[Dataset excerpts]
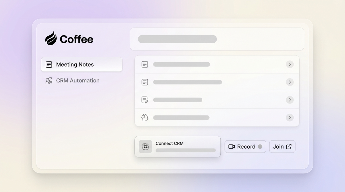Expand the first meeting note row
The image size is (345, 192).
click(290, 64)
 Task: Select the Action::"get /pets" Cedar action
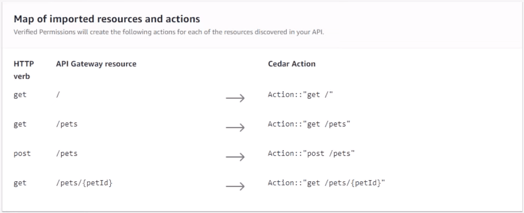click(x=310, y=124)
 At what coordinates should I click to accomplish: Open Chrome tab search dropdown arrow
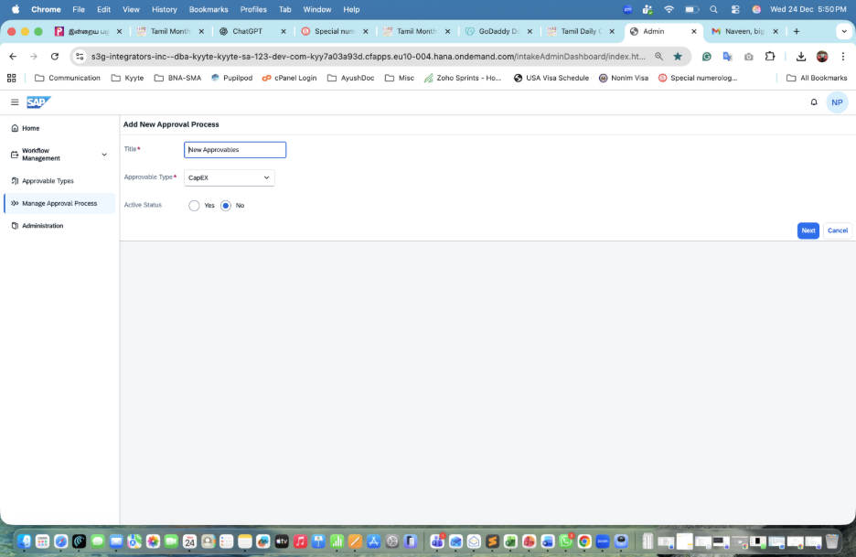844,32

» Exercise aim: No pictures should appear in the answer, which is to be the lines from the line with "Task: Select the" through the end of the records above, restated exactly.

» Written response:
 Task: Select the Action::"get /pets" Cedar action
click(x=310, y=124)
 At what coordinates should I click to accomplish: Open Chrome tab search dropdown arrow
844,32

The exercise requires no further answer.